SUPPLIED DATA:
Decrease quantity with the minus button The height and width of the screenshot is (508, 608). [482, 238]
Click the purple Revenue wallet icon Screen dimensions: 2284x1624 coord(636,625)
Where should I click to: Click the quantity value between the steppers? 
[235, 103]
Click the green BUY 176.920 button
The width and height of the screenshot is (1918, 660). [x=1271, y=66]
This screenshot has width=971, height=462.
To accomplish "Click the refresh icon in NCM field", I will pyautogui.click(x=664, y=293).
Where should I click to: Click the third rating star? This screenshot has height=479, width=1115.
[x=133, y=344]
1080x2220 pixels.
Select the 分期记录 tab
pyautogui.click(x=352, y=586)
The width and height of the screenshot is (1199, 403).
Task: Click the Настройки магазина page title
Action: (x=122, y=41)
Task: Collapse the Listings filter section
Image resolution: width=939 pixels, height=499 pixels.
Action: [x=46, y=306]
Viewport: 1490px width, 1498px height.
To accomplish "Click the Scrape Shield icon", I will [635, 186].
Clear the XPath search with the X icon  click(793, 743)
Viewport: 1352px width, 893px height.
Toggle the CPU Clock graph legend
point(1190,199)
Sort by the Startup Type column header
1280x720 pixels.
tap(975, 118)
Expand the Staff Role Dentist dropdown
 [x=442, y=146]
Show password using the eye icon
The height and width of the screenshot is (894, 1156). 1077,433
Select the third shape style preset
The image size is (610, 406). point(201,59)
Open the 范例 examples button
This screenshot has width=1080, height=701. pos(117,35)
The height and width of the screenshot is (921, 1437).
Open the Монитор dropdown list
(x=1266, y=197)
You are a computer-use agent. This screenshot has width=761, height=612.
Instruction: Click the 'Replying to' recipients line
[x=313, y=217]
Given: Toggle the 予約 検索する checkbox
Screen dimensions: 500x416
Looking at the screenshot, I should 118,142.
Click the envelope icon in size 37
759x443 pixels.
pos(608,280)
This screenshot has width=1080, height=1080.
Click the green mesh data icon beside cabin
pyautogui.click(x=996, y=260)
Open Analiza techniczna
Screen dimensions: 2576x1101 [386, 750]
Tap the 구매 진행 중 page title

DIRECTION: Copy all of the records above word for word.

PROBLEM SOLUTION:
Decrease quantity with the minus button The height and width of the screenshot is (508, 608). [482, 238]
Click the purple Revenue wallet icon Screen dimensions: 2284x1624 coord(636,625)
Where should I click to: Click the quantity value between the steppers? 
[235, 103]
Click the green BUY 176.920 button
The width and height of the screenshot is (1918, 660). [x=1271, y=66]
This screenshot has width=971, height=462.
To accomplish "Click the refresh icon in NCM field", I will pyautogui.click(x=664, y=293).
Where should I click to: Click the third rating star? This screenshot has height=479, width=1115.
[x=133, y=344]
1080x2220 pixels.
Select the 分期记录 tab
pyautogui.click(x=352, y=586)
The width and height of the screenshot is (1199, 403).
Task: Click the Настройки магазина page title
Action: (x=122, y=41)
Task: Collapse the Listings filter section
Image resolution: width=939 pixels, height=499 pixels.
Action: [x=46, y=306]
Viewport: 1490px width, 1498px height.
To accomplish "Click the Scrape Shield icon", I will [635, 186].
Clear the XPath search with the X icon  click(793, 743)
Viewport: 1352px width, 893px height.
Toggle the CPU Clock graph legend
point(1190,199)
Sort by the Startup Type column header
1280x720 pixels.
tap(975, 118)
Expand the Staff Role Dentist dropdown
 [x=442, y=146]
Show password using the eye icon
The height and width of the screenshot is (894, 1156). 1077,433
Select the third shape style preset
The image size is (610, 406). point(201,59)
Open the 范例 examples button
This screenshot has width=1080, height=701. pos(117,35)
The height and width of the screenshot is (921, 1437).
Open the Монитор dropdown list
(x=1266, y=197)
You are a computer-use agent. This screenshot has width=761, height=612.
Instruction: Click the 'Replying to' recipients line
[x=313, y=217]
Given: Toggle the 予約 検索する checkbox
Screen dimensions: 500x416
Looking at the screenshot, I should 118,142.
Click the envelope icon in size 37
759x443 pixels.
pos(608,280)
This screenshot has width=1080, height=1080.
Click the green mesh data icon beside cabin
pyautogui.click(x=996, y=260)
Open Analiza techniczna
Screen dimensions: 2576x1101 [386, 750]
Tap the 구매 진행 중 page title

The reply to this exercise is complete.